Sky News has learned that the US software giant could announce plans to remove a significant number of posts worldwide within days.

Microsoftwhich employs more than 220,000 people, including 6,000 in the UK, is reportedly considering cutting around 5% of its workforce, which, if true, would equate to around 11,000 jobs.

That number couldn’t be verified Tuesday night, and one analyst suggested Wall Street would be surprised if the number wasn’t higher than that.

It was also unclear whether or how many UK-based posts might be affected.

The company, which has placed huge bets on the growth of cloud computing and now has a market value of $1.78 billion, is expected to report second-quarter results next week.

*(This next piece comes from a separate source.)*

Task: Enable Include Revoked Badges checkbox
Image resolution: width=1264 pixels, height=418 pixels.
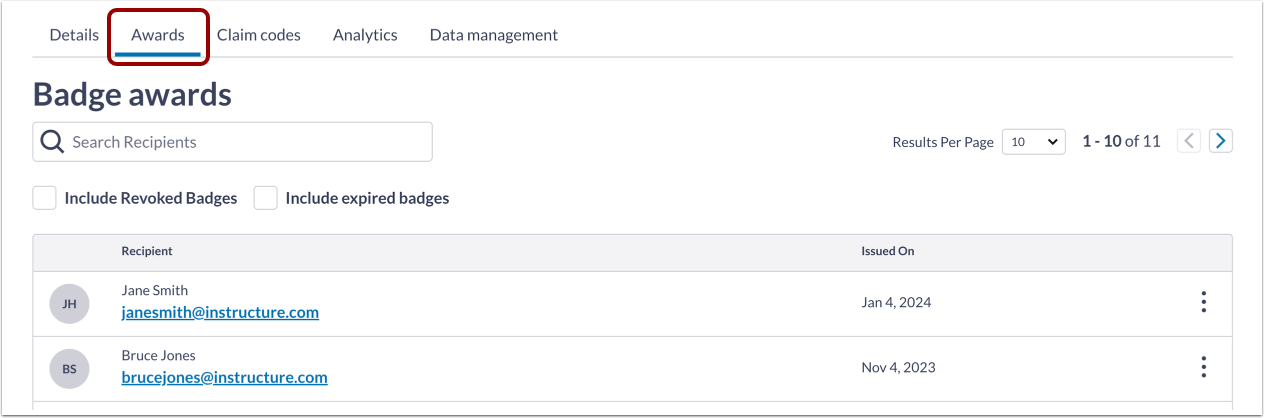Action: point(45,198)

If finalized, an announcement on the workforce reductions is expected to come before Satya Nadella, Microsoft’s chairman and CEO, briefs investors on its financial performance on Jan. 24.

In recent weeks, a host of big tech companies have wielded the axe, with Amazon this month unveiling plans to cut 18,000 jobs, or about 6% of its workforce.

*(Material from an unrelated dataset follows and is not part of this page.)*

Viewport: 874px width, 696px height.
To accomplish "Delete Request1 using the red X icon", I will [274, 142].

Salesforce, the cloud software provider, said it would cut 8,000 jobs, while Meta, the owner of Facebook, would cut its workforce by around 11,000.

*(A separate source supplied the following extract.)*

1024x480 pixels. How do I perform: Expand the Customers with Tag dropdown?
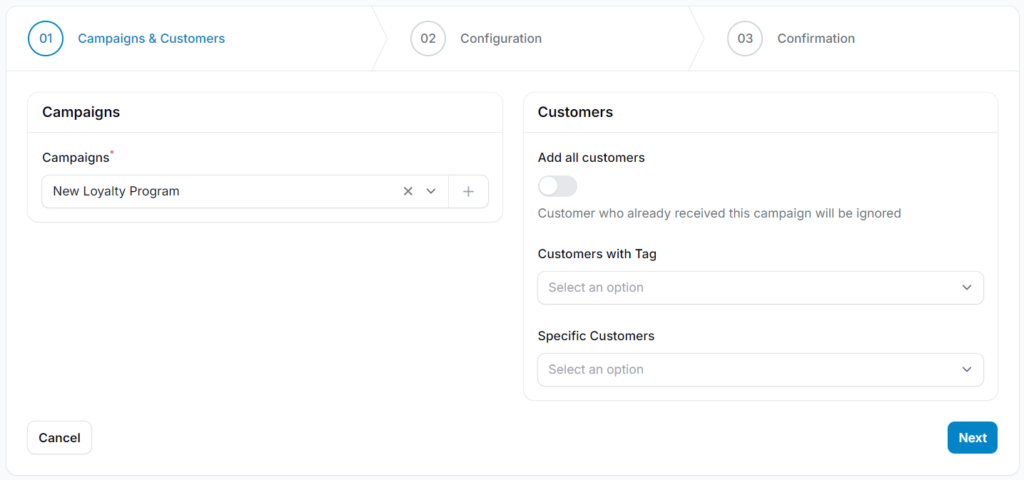(x=760, y=288)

Big tech companies have been forced to react to signs of a global economic slowdown, with many hiring tens of thousands more staff during the pandemic.

Picture:
Satya Nadella will brief investors on Microsoft’s financial performance next week

Under Elon Musk’s ownership, Twitter also decided to cut thousands of jobs, while 6,000 were also cut at personal computer maker HP.

Microsoft warned in October of a slowdown in its cloud computing business, an acknowledgment that large enterprise customers were reassessing spending in response to economic challenges.

“In a world facing increasing headwinds, digital technology is the ultimate tailwind,” Nadella said in October.

“In this environment, we are focused on helping our clients do more with less, while investing in secular growth areas and managing our cost structure in a disciplined manner.”

The company has transformed under Mr. Nadella’s leadership, although its profits have been hampered by the strong dollar in recent quarters.

He is also fighting a battle with regulators to get approval for a £56bn takeover of Activision Blizzard, the maker of Call Of Duty.

Last month it surprised investors by acquiring a £1.5 billion stake in the owner of the London Stock Exchange as part of a long-term cloud computing partnership.

Microsoft expects to generate $5 billion in revenue over the life of the alliance.

Ahead of its earnings next week, Microsoft’s stock was downgraded to a sell rating by Guggenheim analysts, who argued the numbers “could disappoint investors”.

“While most investors view Microsoft as a large, stable company that can weather any storm, it does have vulnerabilities, some of which could be exacerbated by this macro[economic] downturn,” they wrote.

Responding to a request from Sky News, a spokesperson said Microsoft “does not comment on rumors or speculation”.